▶ Selected extract:
= = = = =

Alice’s bubbles (Part 2)

Oh hy! I didn’t notice you were here. Please take a seat.
So I were talking about the font. As shown in the following image, the original font already contained uppercase letters.
Marchen Maze original font
As I wanted to add lowercases and some punctuations, I had to find where and how the font was stored in ROM. The visual editor told me that the font was stored from $7300 to $7a10 in VRAM. So under the code debugger I set an aux write breakpoint (ctrl+w) to these addresses. The breakpoint was triggered at $f7c6 on :

TIA $3740, $0002, $0020

If you look closely at the following image, you’ll notice that there are 2 similar preceding occurrences. This is it! You are looking at the piece of code in charge of decompressing the tile data into VRAM. Mednafen debugger view
This code supports 4 kind of compression:

  • The tile is filled with 0.
  • Uncompressed. The data is directly transfered to VRAM.
  • Simple RLE encoding.
  • Simple RLE encoding with some kind of postprocessing involving XORing consecutive lines.

Laziness told me to avoid writing a little tool to compress the font. So I checked how many uncompresserd char were used and if it was enough to store lowercases. Hopefully there was enough room for all of them. Marchen maze brutal lowercases insertion

At this point I had nearly everything I wanted. There were no need to modify the string display routine. Most of the work done would have been done by the script encoder as the lowercases characters where not contigous. It was not a big deal. Nevertheless I wanted to check if there will be enough room for the translated texts and how much characters could be displayed per screen. Basically you had 16 characters per line and 7 or 11 line depending on the screen. This gave me an idea of the maximal script size. Unfortunately it was too big. So I looked for a fast/small/simple text compression/decompression for 6502 based cpu. I had a quick look at the forum. And it seems that one of the most used technique is DTE (Dual Tile Encoding). It’s a pretty simple approach. A text does not use all the ascii values. Basically you only use upper and lowercases (52 chars), numbers (10) and a dozen punctuation marks. This leaves you with 182 unused values. You can use them to store couples of characters. Bytes with values between 0 and 74 represent a single character and all the others represent a tuple. For example 182 represents ‘ab’, 183 ‘en’ and so on. Here is quick example: Let’s compress the string “abcacbabcabcabba”. First we extract all the characters couples and count them:

  • ab : 4
  • bc : 3
  • ca : 3
  • ac : 1
  • cb : 1
  • ba : 2
  • bb : 1

“ab” is the tuple with the highest occurence. We insert it in the symbol table: a,b,c,d=’ab’. And let’s replace it in the original string:“dcacbdcdcdba”. DTE only works on the original symbols. So in the second pass we must avoid the newly inserted symbols. The remaining tuples are :

  • ca : 1
  • ac : 1
  • cb : 1
  • ba : 1

The new symbol table is : a,b,c,d=’ab’,e=’ca’,f=’cb’,g=’ba’. In the end “abcacbabcabcabba” becomes “defdcdcdg”. The tricky part is to choose the right substitution sequence that will lead to the smallest possible string. It’s a whole new game and you can stick with choosing the tuple with the highest occurence.

= = = = =

▶ Material:
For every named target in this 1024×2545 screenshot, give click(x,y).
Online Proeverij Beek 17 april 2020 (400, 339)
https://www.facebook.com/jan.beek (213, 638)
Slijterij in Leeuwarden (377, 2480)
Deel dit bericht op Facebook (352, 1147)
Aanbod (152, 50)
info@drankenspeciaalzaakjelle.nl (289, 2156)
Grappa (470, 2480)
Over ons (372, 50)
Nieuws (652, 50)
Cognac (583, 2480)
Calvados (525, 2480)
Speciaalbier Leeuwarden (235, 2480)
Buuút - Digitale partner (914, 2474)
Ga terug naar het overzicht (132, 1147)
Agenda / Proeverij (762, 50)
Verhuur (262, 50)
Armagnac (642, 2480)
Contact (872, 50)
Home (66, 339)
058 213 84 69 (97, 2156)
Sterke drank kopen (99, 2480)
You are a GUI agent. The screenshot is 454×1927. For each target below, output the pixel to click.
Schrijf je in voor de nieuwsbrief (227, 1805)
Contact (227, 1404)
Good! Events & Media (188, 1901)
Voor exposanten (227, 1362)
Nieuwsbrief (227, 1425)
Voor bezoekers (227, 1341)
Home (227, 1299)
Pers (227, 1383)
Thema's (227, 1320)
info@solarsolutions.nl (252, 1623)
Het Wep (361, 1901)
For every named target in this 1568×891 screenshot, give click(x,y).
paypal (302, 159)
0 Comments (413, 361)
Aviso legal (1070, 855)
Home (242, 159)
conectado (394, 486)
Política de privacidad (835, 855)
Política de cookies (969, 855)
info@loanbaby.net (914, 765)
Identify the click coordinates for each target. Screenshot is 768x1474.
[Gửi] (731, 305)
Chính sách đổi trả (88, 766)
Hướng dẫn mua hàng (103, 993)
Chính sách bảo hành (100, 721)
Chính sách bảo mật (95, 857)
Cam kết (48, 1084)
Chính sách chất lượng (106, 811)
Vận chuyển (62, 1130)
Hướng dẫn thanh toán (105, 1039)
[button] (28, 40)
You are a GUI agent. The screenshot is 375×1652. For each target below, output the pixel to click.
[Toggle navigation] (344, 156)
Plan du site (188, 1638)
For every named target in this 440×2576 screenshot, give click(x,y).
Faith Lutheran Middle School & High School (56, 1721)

= = = = =

▶ What is asked:
1. Update the Alice's bubbles post starting with "Oh hy! I didn’t" and going on through "filled with 0.", putting "video RAM" wherever "VRAM" appears.
2. Translate this sentence from the Alice's bubbles post into Spanish: "DTE only works on the original symbols."
3. In the Alice's bubbles post, at what address was the write breakpoint triggered?
None of the material is needed for this work.

▶ Exercise results:
1.
Oh hy! I didn’t notice you were here. Please take a seat.
So I were talking about the font. As shown in the following image, the original font already contained uppercase letters.
Marchen Maze original font
As I wanted to add lowercases and some punctuations, I had to find where and how the font was stored in ROM. The visual editor told me that the font was stored from $7300 to $7a10 in video RAM. So under the code debugger I set an aux write breakpoint (ctrl+w) to these addresses. The breakpoint was triggered at $f7c6 on :

TIA $3740, $0002, $0020

If you look closely at the following image, you’ll notice that there are 2 similar preceding occurrences. This is it! You are looking at the piece of code in charge of decompressing the tile data into video RAM. Mednafen debugger view
This code supports 4 kind of compression:

  • The tile is filled with 0.

2. El DTE solo funciona con los símbolos originales.

3. $f7c6